_Exercise brief_
Reproduce, with no changes, the line that contains "Click the line" and all the lines that come after it in the records.
** Opening Data block **
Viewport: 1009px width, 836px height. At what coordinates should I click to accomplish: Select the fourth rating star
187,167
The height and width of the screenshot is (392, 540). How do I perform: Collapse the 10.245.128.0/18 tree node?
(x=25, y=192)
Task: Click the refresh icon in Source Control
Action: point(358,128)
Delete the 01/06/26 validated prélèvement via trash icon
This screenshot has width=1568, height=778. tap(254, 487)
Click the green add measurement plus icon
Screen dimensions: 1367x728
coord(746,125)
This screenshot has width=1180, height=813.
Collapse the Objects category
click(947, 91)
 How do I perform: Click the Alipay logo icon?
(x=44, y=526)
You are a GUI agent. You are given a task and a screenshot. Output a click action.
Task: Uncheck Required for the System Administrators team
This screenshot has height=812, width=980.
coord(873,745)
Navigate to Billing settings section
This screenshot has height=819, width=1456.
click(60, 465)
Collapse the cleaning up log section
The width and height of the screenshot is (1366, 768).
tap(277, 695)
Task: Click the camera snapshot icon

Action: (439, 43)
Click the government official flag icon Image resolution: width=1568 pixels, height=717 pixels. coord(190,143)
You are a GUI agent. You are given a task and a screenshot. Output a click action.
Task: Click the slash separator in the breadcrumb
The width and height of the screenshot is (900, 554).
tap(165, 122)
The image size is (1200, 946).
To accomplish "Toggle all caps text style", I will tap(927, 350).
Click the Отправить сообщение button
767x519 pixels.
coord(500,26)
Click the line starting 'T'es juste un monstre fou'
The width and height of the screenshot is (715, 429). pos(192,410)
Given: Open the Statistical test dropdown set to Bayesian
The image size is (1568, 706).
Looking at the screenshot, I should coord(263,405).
** Closing Data block **
_Exercise solution_
Click the line starting 'T'es juste un monstre fou'
The width and height of the screenshot is (715, 429). pos(192,410)
Given: Open the Statistical test dropdown set to Bayesian
The image size is (1568, 706).
Looking at the screenshot, I should coord(263,405).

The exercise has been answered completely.